こんな洒落た空間に初めて足を踏み入れた幸太朗は、ソファに腰かけながらキョロキョロと室内を見回していた。
「ねえ、キミさ。私の話を聞いているかい?」
崇己があきれ顔を向けて言い、幸太朗は崇己から渡されたタオルを握り締めたままハッとして視線を向けた。
茶色がかったさらさらの髪に、灰色の瞳。色白の肌に、シガーを持つ長い指。端整な顔立ちをした崇己に、この部屋は良く似合っているなと思い、幸太朗はついぼうっと見惚れた。
「……まさか暑さで頭がやられちゃったんじゃないのかい?」
「あ、いや! すみません。僕はその……こういう所には初めて来たから、つい色々見ちゃって」
崇己はライターでじっくりとシガーに火を灯すと、形の良い唇で咥えてフワリと煙を吐いた。
ここへたどり着くまでの道中は散々だった。わき見運転の自転車は突っ込んでくるわ、鳥がバカにした様に糞を浴びせてくるわ、通りを走っている車からポイ捨てされた火のついたタバコが、幸太朗のシャツの襟にホールインワンし、項を火傷するわ……。

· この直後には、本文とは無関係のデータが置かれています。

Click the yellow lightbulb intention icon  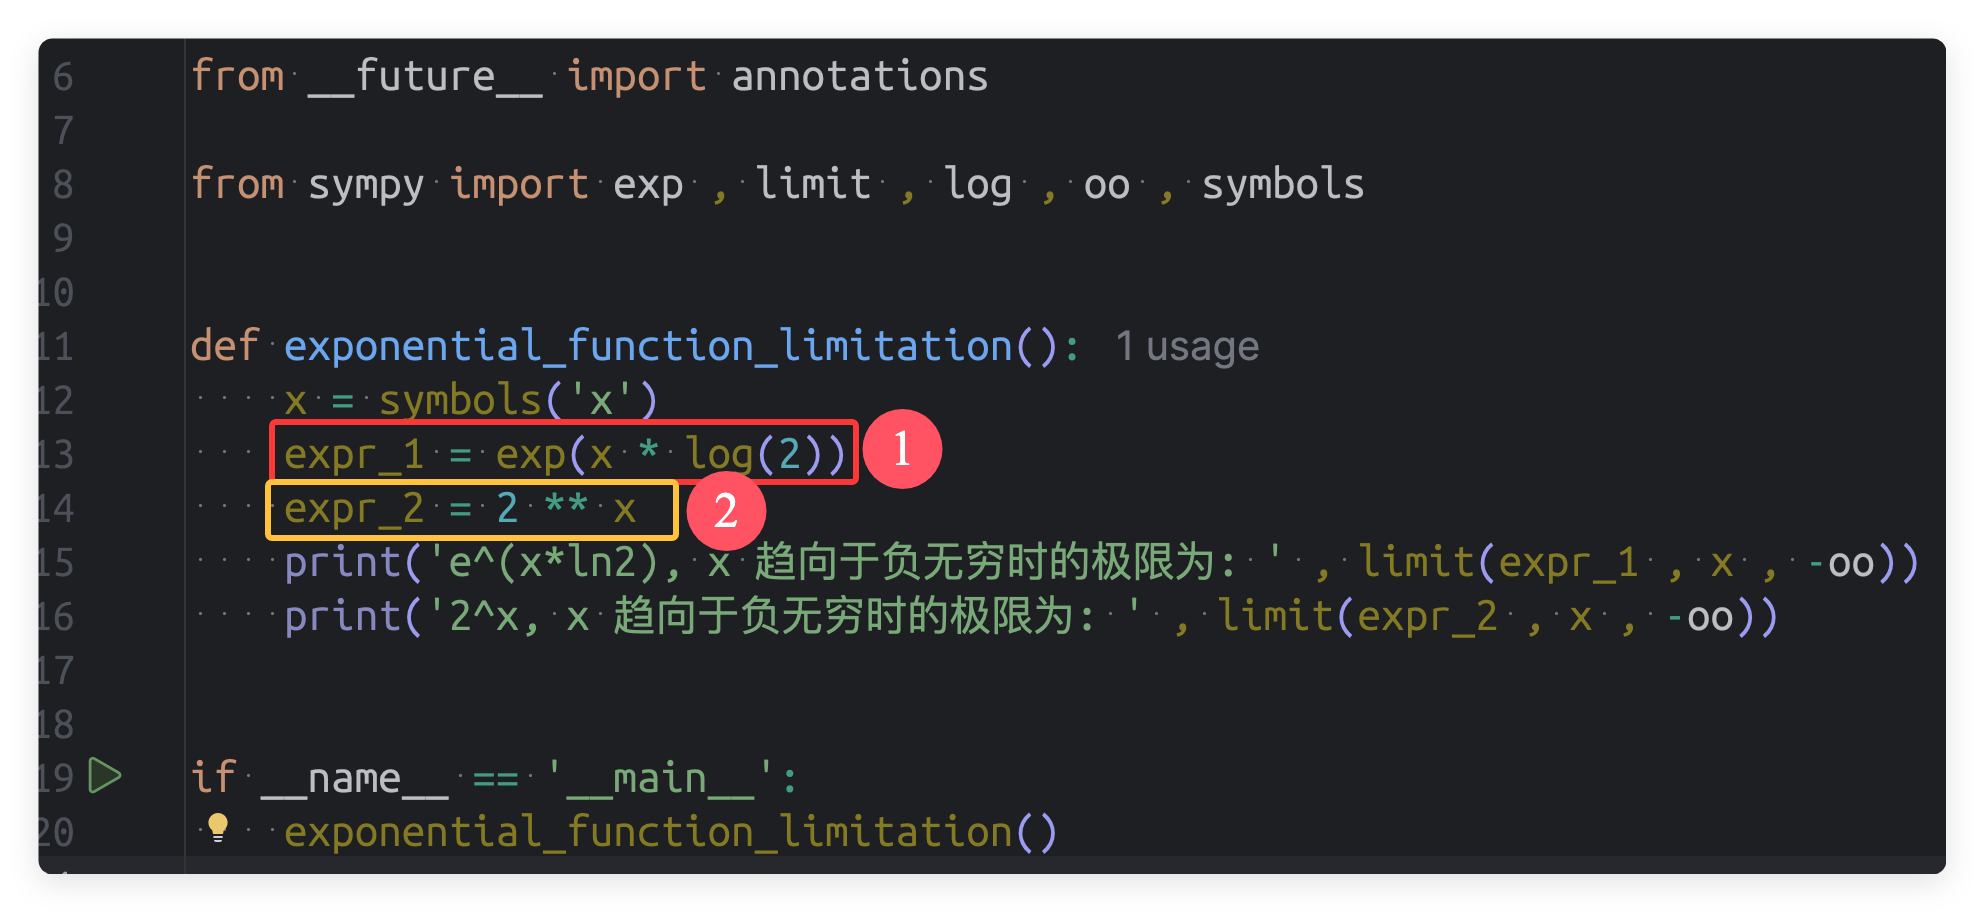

一緒に歩いていた崇己には被害が及ばなかったものの、見ていて気分のいいものではないに違いない。そのくせ幸太朗ときたら、重そうな荷物を持っているご老人を助けようとしてひったくりと間違われたり、迷子になって泣いている子供の話を聞こうとして誘拐犯と間違われたりと、不幸なくせに人助けばかりしようとするのだ。
見かねた崇己が「キミは他人の心配をしている余裕なんか無いんじゃないのかい?」と突っ込みを入れるも、ケロリとした様子で「どうしてですか?」と聞き返すものだから、酷い目に遭っている自覚が無い、恐ろしい程に底なしのお人好しなのだという幸太朗の性格が、ほんの一時間程で十分過ぎる程に崇己を納得させた。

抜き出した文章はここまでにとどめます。